After in vitro EBV infection of peripheral blood lymphocytes (PBL), we previously obtained IL-2-independent T-cell lines expressing EBNA1 and LMP1 viral latent genes. One tumorigenic clone, NC5, was further characterized for chromosomal abnormalities, rearrangement and expression of oncogenes, and constitutive or induced activation of cellular transduction pathways. NC5 as well as TC cells derived from an NC5-induced tumor exhibited the same few chromosomal abnormalities absent in normal PBL and B-cell lines (LCLs) from the same donor.

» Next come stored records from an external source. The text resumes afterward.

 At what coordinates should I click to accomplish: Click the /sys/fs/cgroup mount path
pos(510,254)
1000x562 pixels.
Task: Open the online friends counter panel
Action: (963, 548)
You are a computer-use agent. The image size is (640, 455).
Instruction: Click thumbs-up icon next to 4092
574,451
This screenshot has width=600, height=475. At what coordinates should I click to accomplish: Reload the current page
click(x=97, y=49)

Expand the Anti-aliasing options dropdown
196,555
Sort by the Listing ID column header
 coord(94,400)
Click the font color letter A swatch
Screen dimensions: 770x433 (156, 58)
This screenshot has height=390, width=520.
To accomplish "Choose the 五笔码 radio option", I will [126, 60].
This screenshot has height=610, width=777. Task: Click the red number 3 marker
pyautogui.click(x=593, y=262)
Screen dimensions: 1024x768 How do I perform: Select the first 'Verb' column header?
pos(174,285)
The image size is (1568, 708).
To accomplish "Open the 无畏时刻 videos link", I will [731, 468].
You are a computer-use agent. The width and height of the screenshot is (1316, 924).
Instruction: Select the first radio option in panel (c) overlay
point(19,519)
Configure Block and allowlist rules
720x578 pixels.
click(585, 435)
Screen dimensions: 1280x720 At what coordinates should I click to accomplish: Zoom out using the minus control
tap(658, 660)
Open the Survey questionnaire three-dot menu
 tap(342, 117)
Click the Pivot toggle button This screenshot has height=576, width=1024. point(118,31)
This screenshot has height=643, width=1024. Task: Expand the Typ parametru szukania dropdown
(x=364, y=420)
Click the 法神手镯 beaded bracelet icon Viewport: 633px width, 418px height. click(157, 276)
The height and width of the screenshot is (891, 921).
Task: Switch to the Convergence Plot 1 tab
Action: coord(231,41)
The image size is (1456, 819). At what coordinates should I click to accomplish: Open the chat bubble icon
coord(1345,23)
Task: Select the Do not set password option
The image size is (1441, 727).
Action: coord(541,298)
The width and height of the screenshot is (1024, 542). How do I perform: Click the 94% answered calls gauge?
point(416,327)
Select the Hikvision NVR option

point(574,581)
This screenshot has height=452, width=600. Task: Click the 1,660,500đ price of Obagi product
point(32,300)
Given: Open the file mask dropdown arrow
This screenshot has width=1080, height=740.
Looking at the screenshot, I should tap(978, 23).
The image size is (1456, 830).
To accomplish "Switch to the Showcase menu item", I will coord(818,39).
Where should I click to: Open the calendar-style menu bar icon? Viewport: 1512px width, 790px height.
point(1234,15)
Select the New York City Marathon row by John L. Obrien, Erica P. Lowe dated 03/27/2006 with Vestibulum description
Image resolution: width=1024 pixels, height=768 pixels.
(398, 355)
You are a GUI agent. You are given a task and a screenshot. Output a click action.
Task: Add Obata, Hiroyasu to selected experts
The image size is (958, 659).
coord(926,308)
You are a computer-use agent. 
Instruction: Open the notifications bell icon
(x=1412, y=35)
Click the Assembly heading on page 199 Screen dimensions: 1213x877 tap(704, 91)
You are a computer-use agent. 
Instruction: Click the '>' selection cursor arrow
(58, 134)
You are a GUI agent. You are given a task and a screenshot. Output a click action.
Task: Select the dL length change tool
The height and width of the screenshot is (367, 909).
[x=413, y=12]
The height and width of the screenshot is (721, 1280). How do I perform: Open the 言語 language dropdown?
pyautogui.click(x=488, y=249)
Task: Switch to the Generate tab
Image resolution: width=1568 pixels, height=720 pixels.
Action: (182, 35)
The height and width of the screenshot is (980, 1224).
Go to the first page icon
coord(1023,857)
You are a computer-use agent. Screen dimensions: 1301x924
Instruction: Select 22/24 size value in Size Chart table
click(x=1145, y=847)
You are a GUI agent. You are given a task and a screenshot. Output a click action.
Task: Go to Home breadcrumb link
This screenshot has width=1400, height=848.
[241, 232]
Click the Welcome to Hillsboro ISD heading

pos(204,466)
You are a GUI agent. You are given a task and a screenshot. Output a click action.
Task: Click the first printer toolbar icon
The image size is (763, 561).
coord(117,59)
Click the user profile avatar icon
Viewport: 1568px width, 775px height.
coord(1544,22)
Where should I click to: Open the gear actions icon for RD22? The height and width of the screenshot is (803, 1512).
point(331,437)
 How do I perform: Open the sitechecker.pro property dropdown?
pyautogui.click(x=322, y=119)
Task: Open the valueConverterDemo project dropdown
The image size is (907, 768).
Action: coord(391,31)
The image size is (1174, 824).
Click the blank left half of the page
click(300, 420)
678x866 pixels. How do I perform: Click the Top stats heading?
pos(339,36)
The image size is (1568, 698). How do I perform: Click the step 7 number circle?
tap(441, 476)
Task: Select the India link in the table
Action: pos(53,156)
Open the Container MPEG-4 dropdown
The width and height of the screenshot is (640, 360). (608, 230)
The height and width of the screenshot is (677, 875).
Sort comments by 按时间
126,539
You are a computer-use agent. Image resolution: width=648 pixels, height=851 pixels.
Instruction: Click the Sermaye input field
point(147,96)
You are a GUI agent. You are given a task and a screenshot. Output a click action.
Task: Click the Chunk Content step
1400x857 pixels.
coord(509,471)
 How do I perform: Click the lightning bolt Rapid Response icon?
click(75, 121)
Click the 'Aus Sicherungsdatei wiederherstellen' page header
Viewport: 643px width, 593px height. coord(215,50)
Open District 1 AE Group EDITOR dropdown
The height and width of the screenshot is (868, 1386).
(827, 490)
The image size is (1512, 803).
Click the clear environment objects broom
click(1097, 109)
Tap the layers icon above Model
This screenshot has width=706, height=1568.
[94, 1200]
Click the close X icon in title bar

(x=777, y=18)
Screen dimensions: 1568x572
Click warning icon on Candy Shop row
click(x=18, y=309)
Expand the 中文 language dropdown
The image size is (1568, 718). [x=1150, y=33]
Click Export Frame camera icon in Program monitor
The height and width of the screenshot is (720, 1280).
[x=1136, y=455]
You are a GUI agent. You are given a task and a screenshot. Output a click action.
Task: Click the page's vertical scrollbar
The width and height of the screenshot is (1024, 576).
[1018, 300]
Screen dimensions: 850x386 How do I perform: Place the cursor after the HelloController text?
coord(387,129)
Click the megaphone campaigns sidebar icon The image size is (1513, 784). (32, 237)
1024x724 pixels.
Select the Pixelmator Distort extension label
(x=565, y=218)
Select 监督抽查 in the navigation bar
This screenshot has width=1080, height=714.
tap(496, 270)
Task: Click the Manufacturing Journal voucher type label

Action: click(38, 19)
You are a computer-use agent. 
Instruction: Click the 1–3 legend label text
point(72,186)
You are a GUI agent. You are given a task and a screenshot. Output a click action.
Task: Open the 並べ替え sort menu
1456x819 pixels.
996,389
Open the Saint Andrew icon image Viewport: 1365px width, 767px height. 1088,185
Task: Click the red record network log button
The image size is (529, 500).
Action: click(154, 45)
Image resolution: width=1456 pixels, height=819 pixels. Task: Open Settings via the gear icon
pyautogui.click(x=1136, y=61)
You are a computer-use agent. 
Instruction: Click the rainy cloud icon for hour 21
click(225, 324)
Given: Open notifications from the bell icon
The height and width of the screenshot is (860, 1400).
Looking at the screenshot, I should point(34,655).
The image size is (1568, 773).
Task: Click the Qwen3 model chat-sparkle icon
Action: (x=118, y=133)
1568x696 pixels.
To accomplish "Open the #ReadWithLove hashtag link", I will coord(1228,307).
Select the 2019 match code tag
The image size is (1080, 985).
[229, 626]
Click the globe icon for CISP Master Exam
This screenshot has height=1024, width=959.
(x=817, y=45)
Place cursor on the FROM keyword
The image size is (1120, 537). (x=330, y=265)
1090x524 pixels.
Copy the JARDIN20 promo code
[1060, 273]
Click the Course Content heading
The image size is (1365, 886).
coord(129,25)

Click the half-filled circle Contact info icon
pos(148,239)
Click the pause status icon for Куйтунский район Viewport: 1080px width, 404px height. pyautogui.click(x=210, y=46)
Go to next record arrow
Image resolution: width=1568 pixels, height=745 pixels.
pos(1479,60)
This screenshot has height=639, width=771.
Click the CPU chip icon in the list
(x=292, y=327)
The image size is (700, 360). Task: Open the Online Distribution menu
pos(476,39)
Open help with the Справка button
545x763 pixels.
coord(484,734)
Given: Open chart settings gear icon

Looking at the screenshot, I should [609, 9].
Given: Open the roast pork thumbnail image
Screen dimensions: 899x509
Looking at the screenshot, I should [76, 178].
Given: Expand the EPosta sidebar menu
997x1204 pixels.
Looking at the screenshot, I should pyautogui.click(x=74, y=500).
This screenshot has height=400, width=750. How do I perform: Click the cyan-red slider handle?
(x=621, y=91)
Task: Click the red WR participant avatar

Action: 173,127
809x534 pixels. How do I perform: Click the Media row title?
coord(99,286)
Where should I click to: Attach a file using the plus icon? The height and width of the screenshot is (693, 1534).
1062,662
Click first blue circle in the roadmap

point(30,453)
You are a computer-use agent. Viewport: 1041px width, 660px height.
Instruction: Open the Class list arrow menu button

No rearrangement or altered expression of C-MYC, BCL-2 and NF-KB2 oncogenes could be detected. In contrast, we found high levels of BCL-X and thioredoxin (TRX), as markers of EBV infection or T-cell activation/transformation status. No constitutive activation of NF-kappa B or STAT transcriptional complexes was observed in these cells. For NF-kappa B, this was in apparent contradiction with its reported inducibility mediated by LMP1, taking into account that NF-kappa B was still inducible by TNF alpha or PMA and ionomycin. Our results highlight independence of EBV protein-mediated transformation towards classical cellular pathways in T-lymphocytes.